The Panel concludes that the Complainant has satisfied its burden of establishing a prima facie case. There is no evidence of any relationship between the Complainant and the Respondent; there is no evidence that the Respondent has been authorized by the Complainant to register the disputed domain name; and there is no evidence that the Respondent has been commonly known by the name “Varta”.
The Panel agrees that the Respondent does not meet the test set out in the case of Oki Data Americas, Inc. v. ASD, Inc., supra. Amongst other things, the “Respondent must use the site to sell only the trademarked goods; otherwise, it could be using the trademark to bait Internet users and then switch them to other goods. Nikon, Inc. v. Technilab, WIPO Case No. D2000-1774;(WIPO February 26, 2001) (use of Nikon-related domain names to sell Nikon and competitive cameras not a legitimate use); Kanao v. J.W. Roberts Co., Case No. 0109 (CPR July 25, 2001) (bait and switch is not legitimate)”.
The Respondent did not file any response to demonstrate it has rights or legitimate interests in the disputed domain name. In the absence of contrary evidence, the Panel finds that the Complainant has satisfied the requirement under paragraph 4(a)(ii) of the Policy.

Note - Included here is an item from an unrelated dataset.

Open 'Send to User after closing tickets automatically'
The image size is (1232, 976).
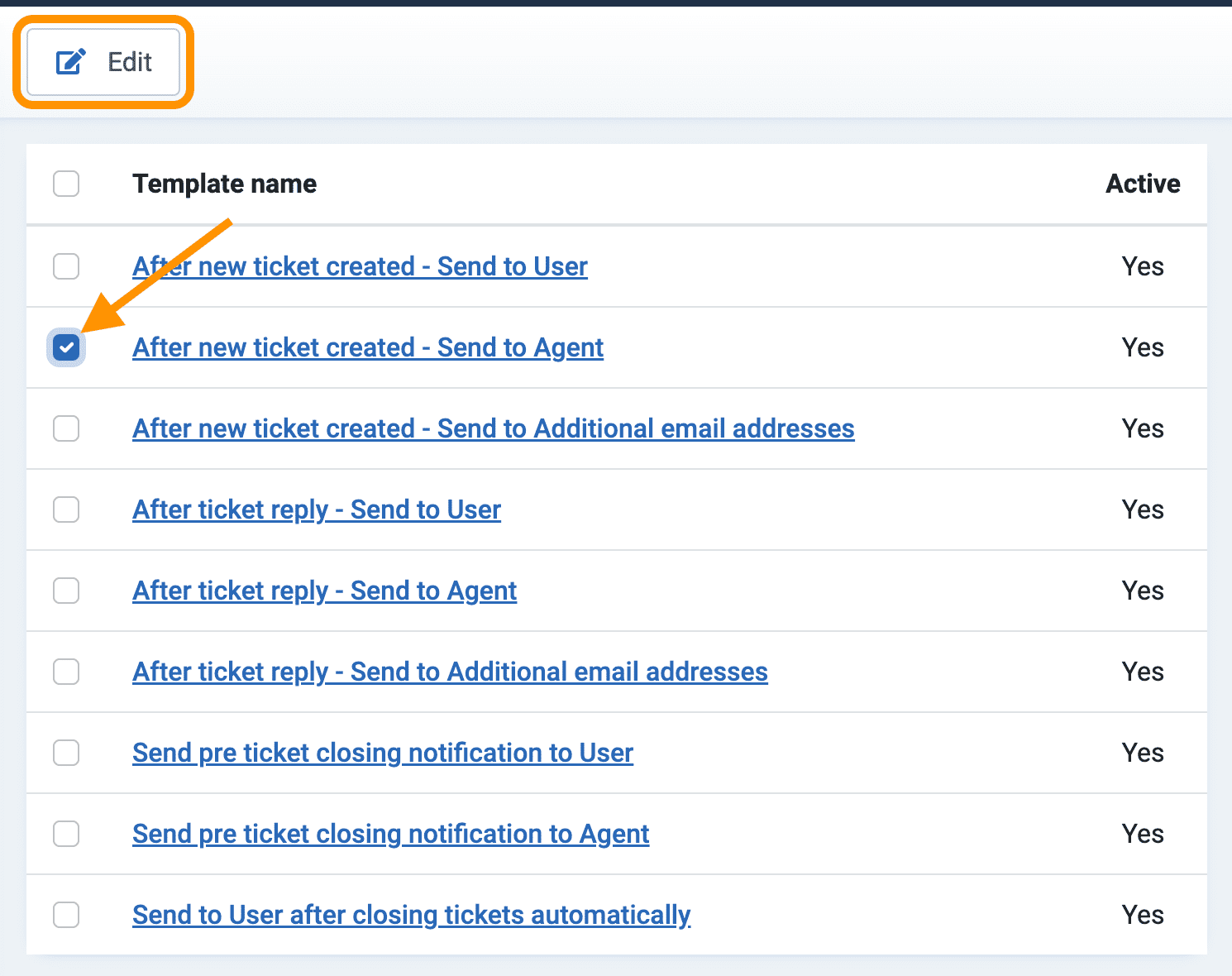[x=412, y=915]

C. Registered and Used in Bad Faith
The Panel finds that the circumstances of this case fall within paragraph 4(b)(iv) of the Policy. The incorporation of the entire trademark VATAR in the disputed domain name and its combination with the mis-spelt word “automotlve”, gives rise to a strong presumption that the Respondent had registered the disputed domain name for the specific intention of attracting, for commercial gain, Internet users to its website by creating a likelihood of confusion with the Complainant’s mark as to the source, sponsorship, affiliation, or endorsement of the Respondent’s website. The Complainant has such a strong reputation in the VATAR trademark for use in relation to the automotive industry that it is not at all plausible that the Respondent registered the disputed domain name without prior knowledge of the Complainant and its VATAR trademark, and without any intention to confuse Internet users looking for the Complainant and its products and to redirect them to the Respondent’s website. The advertising of third-party goods which compete with the Complainant’s products does not constitute a good faith offering of goods.
In the premises, the Panel finds that the third element of paragraph 4(a) of the Policy has been satisfied.
For the foregoing reasons, in accordance with paragraphs 4(i) of the Policy and 15 of the Rules, the Panel orders that the disputed domain name <varta-automotlve.com> be transferred to the Complainant.